> _How to complete this task_
Could you transcribe exactly the lines from the one containing "You are a computer-use" through the last line of the records below, leaving out the pictures?

[Dataset entries]
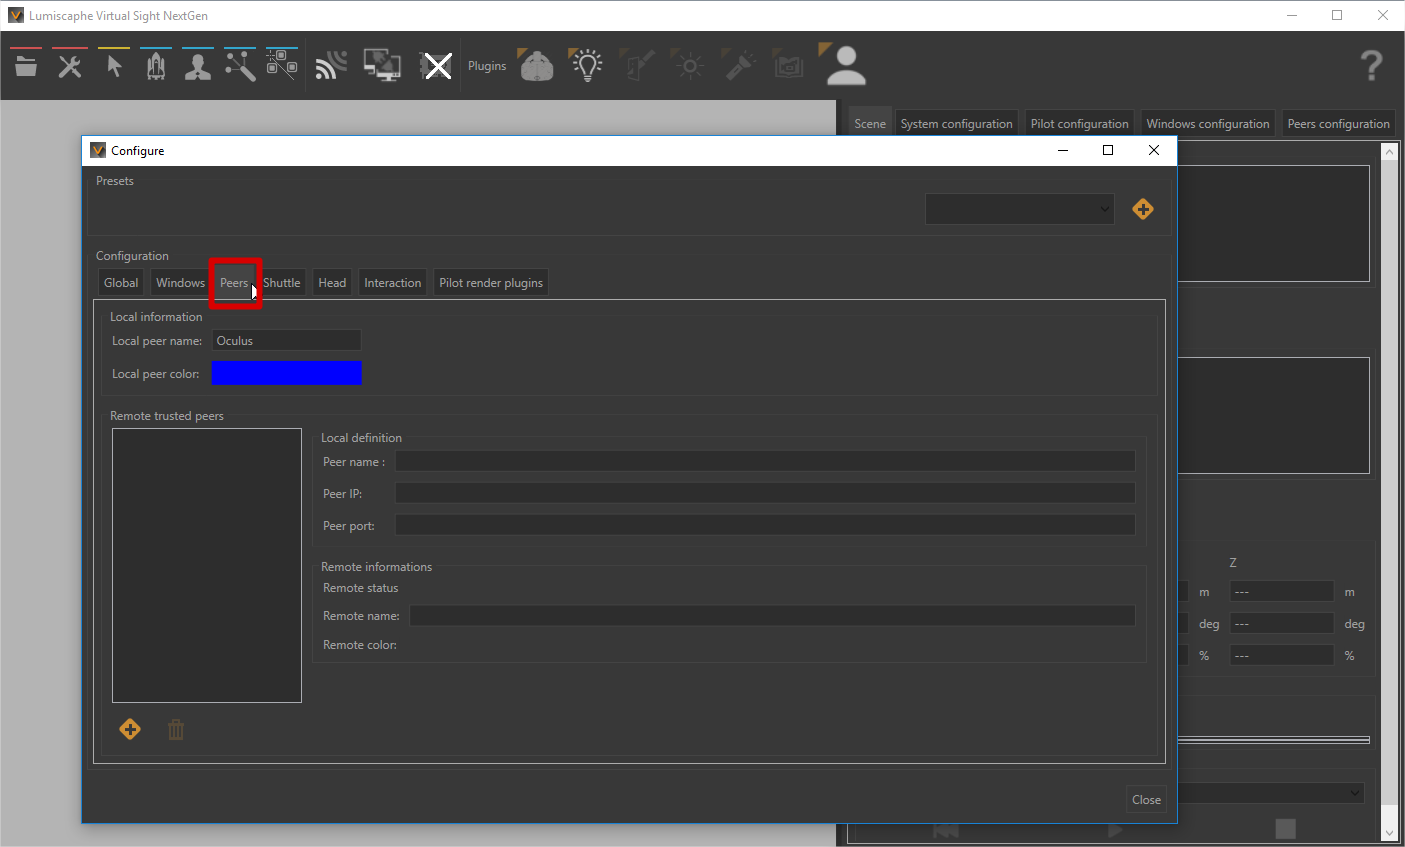Click the question mark help icon
Viewport: 1405px width, 847px height.
pyautogui.click(x=1371, y=66)
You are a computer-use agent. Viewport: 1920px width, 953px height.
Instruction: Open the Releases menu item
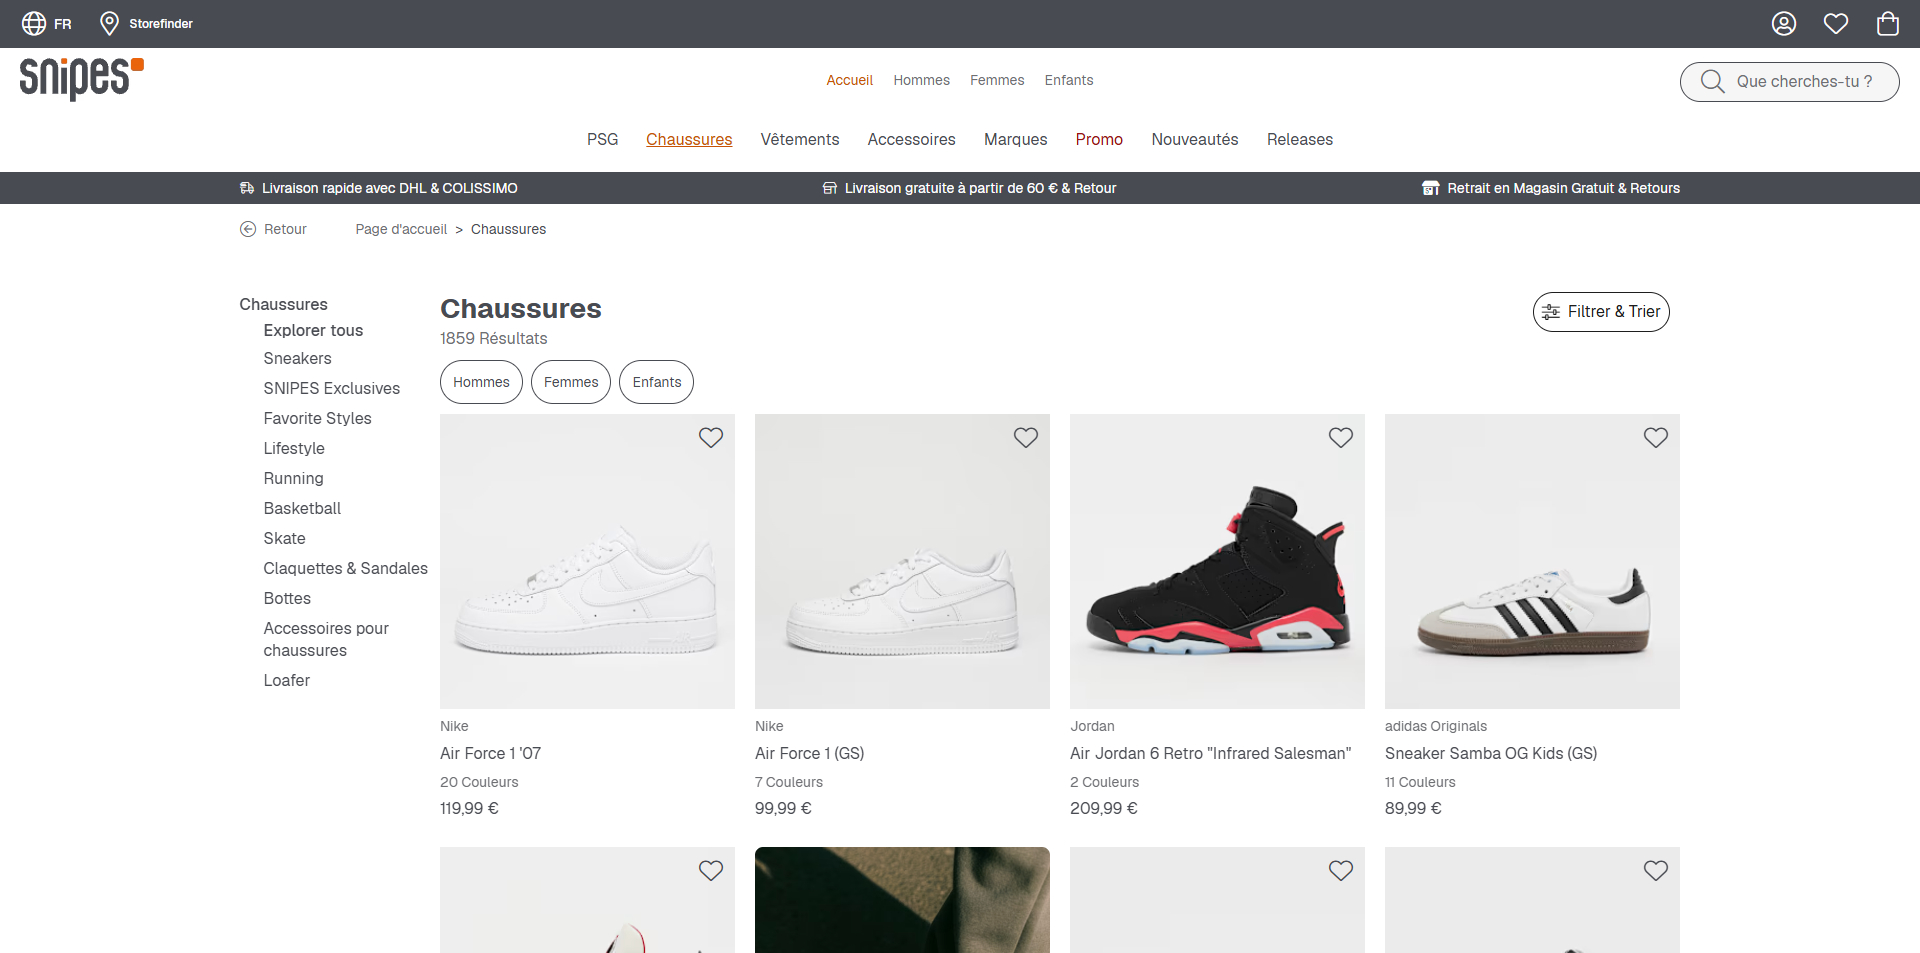click(1299, 139)
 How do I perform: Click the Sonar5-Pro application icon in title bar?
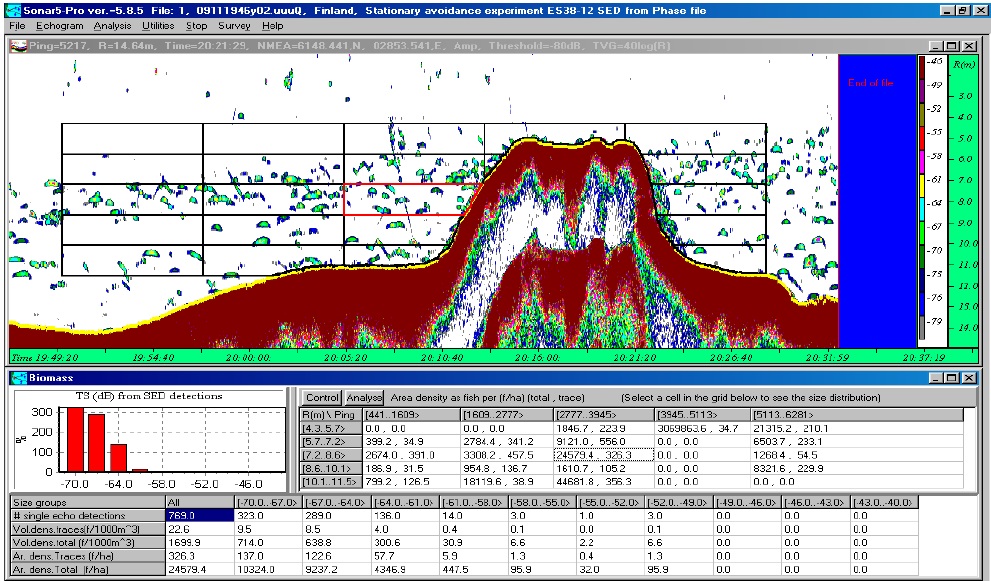pyautogui.click(x=13, y=9)
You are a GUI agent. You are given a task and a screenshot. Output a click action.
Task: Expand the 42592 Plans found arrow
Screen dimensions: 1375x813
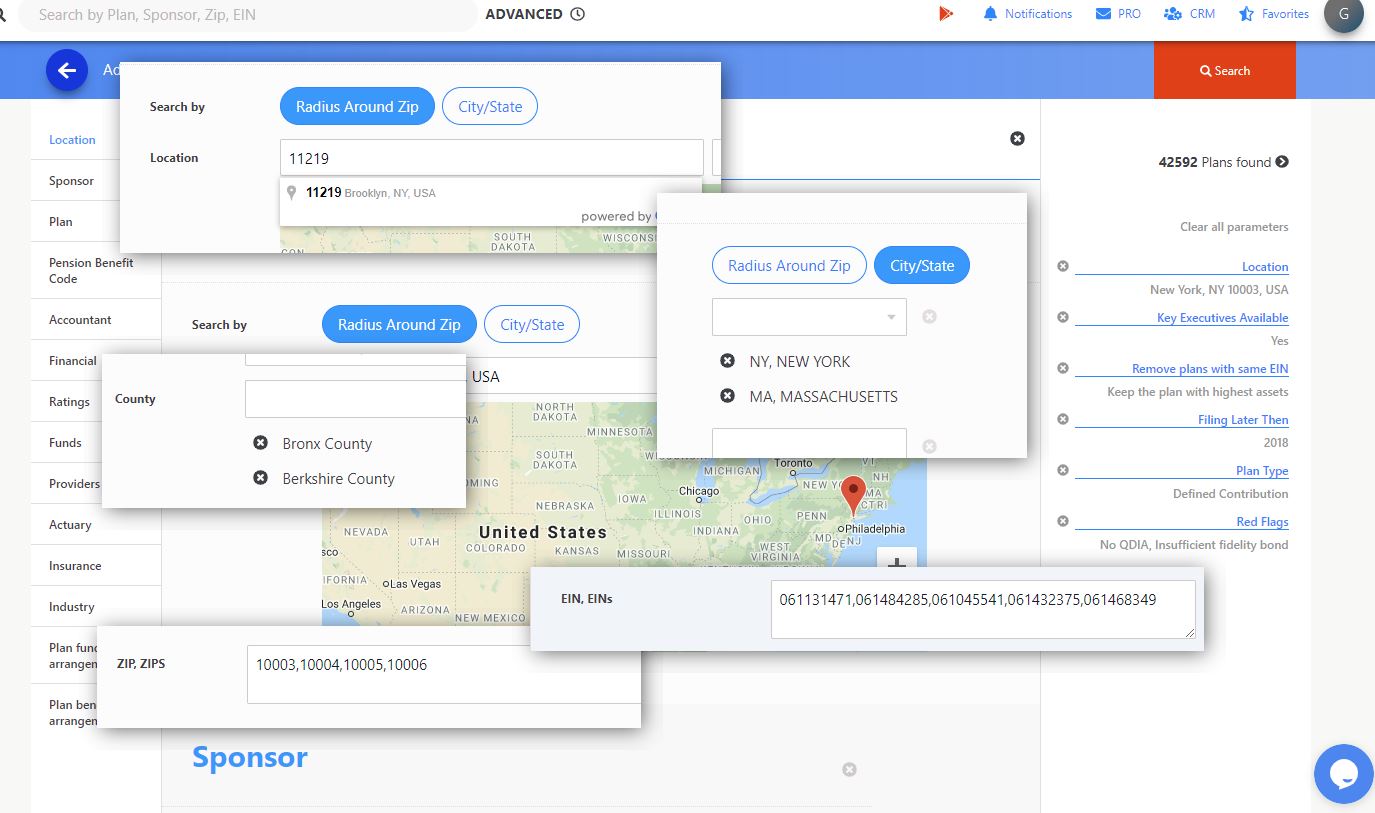pos(1282,162)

> _Answer to this exercise_
You are a computer-use agent. Viewport: 1920px width, 953px height.
Instruction: Open the Releases menu item
click(1299, 139)
 How do I perform: Click the Sonar5-Pro application icon in title bar?
pyautogui.click(x=13, y=9)
You are a GUI agent. You are given a task and a screenshot. Output a click action.
Task: Expand the 42592 Plans found arrow
Screen dimensions: 1375x813
pos(1282,162)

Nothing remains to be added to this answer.